El lenguaje dirige el foco de la atención. Hace visibles situaciones concretas y, como sutil contrapartida, corre un tupido velo sobre todo lo demás. La cosa no es inocente. Al parecer, corren tiempos de guerra, de crispación social, de polarización ideológica. En ellos, la batalla por el relato pasa por dominar el arte de la persuasión.
Lo primero es participar. Quien no lo hace, no existe. Quien habla, establece el marco y los términos del debate: ¿Eso que sucede en Palestina es acaso un «conflicto», una «guerra» o un «genocidio»?
La principal función del lenguaje es coordinar la conducta social, no describir el mundo. Ni siquiera es capaz de transmitir con precisión la información visual que se tiene de un árbol. Su abrumadora complejidad se le escapa. De hecho, lo que alguien cree haber visto puede sufrir distorsiones por su culpa.
Hay experimentos ilustrativos al respecto. En uno, se muestra a los voluntarios un vídeo de coches chocando. Luego llega la pregunta: «¿Iban muy rápido cuando se golpearon?» a unos, «¿Iban muy rápido cuando se estrellaron?» a los otros. En función del verbo utilizado, la respuesta varía, al igual que la velocidad que los voluntarios aseguran haber percibido.
Descripciones alternativas de un problema también pueden dar lugar a preferencias dispares.
El lingüista Nick Enfield propuso situaciones similares a la siguiente: diez personas han quedado atrapadas en una cueva que se está inundando. El rescate es sumamente arriesgado y los servicios de emergencias elaboran dos planes. En el A, hay una buena probabilidad de rescatar a tres de esas diez personas atrapadas. En el B, hay una buena probabilidad de que siete de esas diez personas fallezcan. ¿Cuál es preferible? A la vista está que ambos planes son idénticos y, sin embargo, las personas tendemos a preferir la opción A.
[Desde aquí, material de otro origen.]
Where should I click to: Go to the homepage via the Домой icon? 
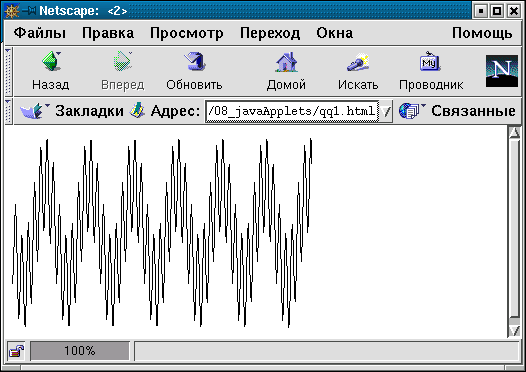(286, 62)
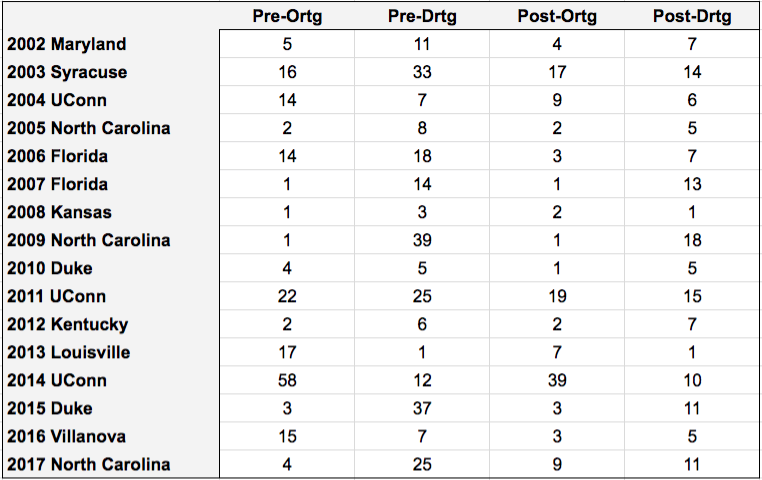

El lenguaje afecta igualmente a la memoria. Si se trata de recordar el aspecto de un rostro con el paso del tiempo, y para ello se recurre a una descripción lingüística, es más probable que dicho recuerdo quede alterado por las palabras usadas para caracterizarlo. Lo mejor sería, pues, esforzarse por retener la percepción visual sin más.
Las analogías y las metáforas tampoco son nada inocentes. En un experimento, distintos grupos de voluntarios recibieron sendos informes sobre la delincuencia en una ciudad. En el primero se la comparaba con una «bestia salvaje que nos acecha», mientras que el segundo hablaba de un «virus que nos infecta». La divergencia aparece al buscar una solución: los primeros se decantaban por políticas de fuerza (más policía o penas más duras) a la vez que los segundos apostaban por abordarla como una problemática social (ligada a la pobreza o la educación).
Los ejemplos abundan. Y es que, como ironizó Bertrand Russell, «yo soy firme, tú obstinado y él un idiota cabezón». El lenguaje cautiva como el flautista de Hamelin y, por ello, cuanto más recalemos en él, más podremos controlar la influencia que otros ejercen sobre nosotros.